STATED GOAL:
Repeat the records from the line containing "The image size is (800, 432)." through the end of the records, including the requests. Multiply each coordinate in the answers by 0.85, round to whole numbers with halves going up, and leave out the pictures.

________________________________________

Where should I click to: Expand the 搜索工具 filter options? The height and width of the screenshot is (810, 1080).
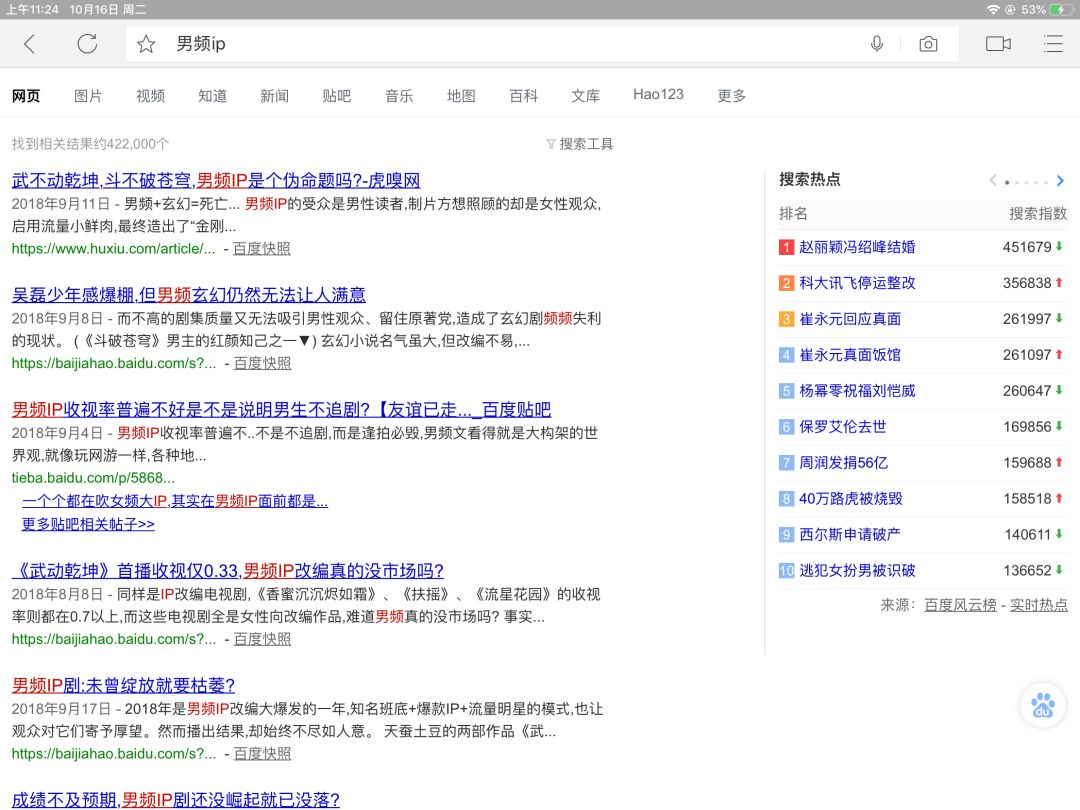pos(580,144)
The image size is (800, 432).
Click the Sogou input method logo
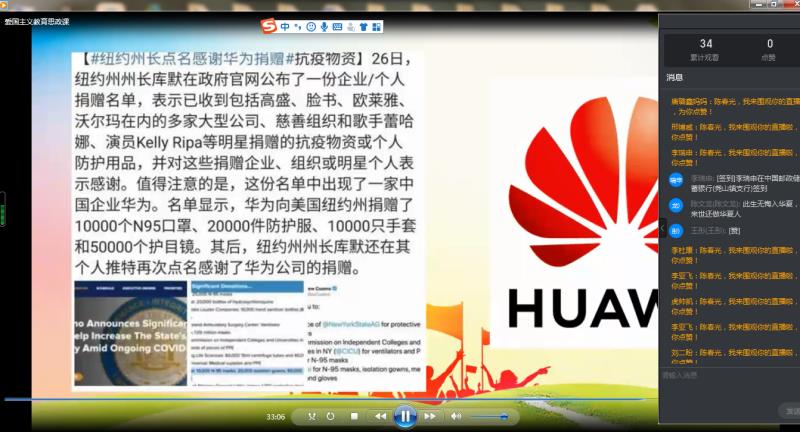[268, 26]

________________________________________

WRITTEN REPLY:
The image size is (800, 432).
Click the Sogou input method logo
[228, 22]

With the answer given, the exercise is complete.